The project’s objectives in synthesis:
To analyse the (administrative and financial) management forms of the expropriation procedures of the areas intended to be occupied by transport structures. In other words, the project aims at reconstructing the methods of interaction between public authorities and their interests and individual interests.
To reconstruct the dialectics between the (geographical and territorial) needs and the limits represented by the local settlement and property structure. To be more accurate, the aim is to reconstruct the logic and the interactions between the objectives of highway engineering and the difficulties represented by the territorial reality (morphological and property structure, …).
To evaluate the differential impact of the railway and motorway lines on the territory and the landscape. In this case it means analysing the effects of the route networks and their subsequent expropriations on the structure of property, on the dynamics of the local real estate market and, last but not least, on the landscape. In the particular case of the motorway, the aim is to estimate the impact of the motorway structures on the area plan (how many surfaces they have “cost”, what kind, …) and reconstruct the impact on the landscape by means of photographic documentation and if necessary also resorting to oral history by interviewing people involved in expropriations.


Swiss networks: science and politics in the correspondence of Johann Jakob Scheuchzer (1672-1733).

Person in charge: Dr. Simona Boscani Leoni CV Network project
Collaborators: Dr. Barbel Schnegg, Cand.phil Dunja Bulinsky
Translator Latin-German: Dr. Barbel Schnegg

The present project is structured in two parts. The first part of the research provides for the publishing of a commented edition of part of the written correspondence between the scholar and doctor from Zurich Jakob Scheuchzer (1672-1733) and his alpine correspondents, in particular those who lived in the Three Leagues of Graubunden. This correspondence has shown itself to be a crucial factor within the processes of collecting information on the mountainous regions and of valorising the homo alpinus helveticus, who finds a first-class representative in the person of Scheuchzer in the pre-Enlightenment era. The “provincial” elite supplied the scholar with important information on their country and various material (books, copies of historical documents, etc.) and in their turn became multipliers of epistolary contacts. The project’s aim is to make new documents accessible in order to be able to analyse the knowledge flow mechanisms at the local and international level in the modern era and to allow an original interpretation of the role of correspondence among scholars in the 17th and 18th centuries, as well as to study the alternative (and for this reason still largely unknown) processes of communication and circulation of ideas.

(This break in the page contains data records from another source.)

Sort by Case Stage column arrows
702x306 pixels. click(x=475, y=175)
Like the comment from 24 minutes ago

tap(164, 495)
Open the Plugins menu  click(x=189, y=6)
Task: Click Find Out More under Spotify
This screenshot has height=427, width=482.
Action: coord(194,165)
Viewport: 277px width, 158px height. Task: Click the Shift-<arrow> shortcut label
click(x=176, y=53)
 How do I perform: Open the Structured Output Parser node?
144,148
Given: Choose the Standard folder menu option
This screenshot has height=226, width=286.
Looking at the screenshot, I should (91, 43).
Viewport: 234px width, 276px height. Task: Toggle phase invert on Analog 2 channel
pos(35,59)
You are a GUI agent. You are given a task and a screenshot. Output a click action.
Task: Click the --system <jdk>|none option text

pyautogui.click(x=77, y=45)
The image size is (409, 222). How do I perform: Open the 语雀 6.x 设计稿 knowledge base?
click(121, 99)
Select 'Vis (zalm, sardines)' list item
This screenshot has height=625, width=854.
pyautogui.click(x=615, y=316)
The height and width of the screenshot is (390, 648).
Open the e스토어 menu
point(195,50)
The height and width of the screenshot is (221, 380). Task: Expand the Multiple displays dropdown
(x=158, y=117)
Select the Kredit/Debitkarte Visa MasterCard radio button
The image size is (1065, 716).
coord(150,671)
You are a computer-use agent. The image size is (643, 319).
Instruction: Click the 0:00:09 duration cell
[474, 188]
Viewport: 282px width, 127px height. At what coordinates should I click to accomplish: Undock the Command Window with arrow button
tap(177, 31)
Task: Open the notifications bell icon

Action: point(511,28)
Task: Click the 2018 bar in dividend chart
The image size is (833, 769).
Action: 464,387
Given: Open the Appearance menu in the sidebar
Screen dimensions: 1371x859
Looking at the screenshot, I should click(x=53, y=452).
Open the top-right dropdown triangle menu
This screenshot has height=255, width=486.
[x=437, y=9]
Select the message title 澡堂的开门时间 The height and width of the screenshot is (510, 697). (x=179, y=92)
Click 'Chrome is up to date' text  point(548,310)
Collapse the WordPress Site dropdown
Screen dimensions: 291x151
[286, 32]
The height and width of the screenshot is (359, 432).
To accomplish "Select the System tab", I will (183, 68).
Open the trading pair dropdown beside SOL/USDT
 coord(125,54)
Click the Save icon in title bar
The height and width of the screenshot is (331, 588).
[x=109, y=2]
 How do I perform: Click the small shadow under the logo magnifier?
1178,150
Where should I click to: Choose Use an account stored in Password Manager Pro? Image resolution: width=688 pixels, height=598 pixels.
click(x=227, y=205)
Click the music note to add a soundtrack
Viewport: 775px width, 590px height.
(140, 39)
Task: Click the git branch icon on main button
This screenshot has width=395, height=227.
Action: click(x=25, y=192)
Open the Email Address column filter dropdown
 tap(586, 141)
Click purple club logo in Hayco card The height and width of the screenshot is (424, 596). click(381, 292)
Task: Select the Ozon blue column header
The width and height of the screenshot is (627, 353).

The second aim of the project consists in creating an online repertoire of Scheuchzer’s correspondence, which is constituted by about fifty mostly unpublished volumes, which are kept by the Zentralbibliothek in Zurich. The research aims at cataloguing the fund analysed for the preparation of the printed edition as well as other funds (at least ten volumes).

Reference disciplines:
Modern history/ History of communication/ History of science / Cultural history.

Institutions involved in the project:
Institut fur Kulturforschung Graubunden (Chur)
Laboratorio di Storia delle Alpi, USI (Mendrisio)
Other contacts: Zentralbibliothek Zurich / Universitat Zurich / ETH Zurich / Universitat Bern / Universitat Luzern / Universitat Heidelberg.

Financing:
At present the project is kindly supported by the Institut fur Kulturforschung Graubunden (Chur) and by the Swiss National Science Foundation.
Project duration (approximate): 01.10.2005-30.08.2010.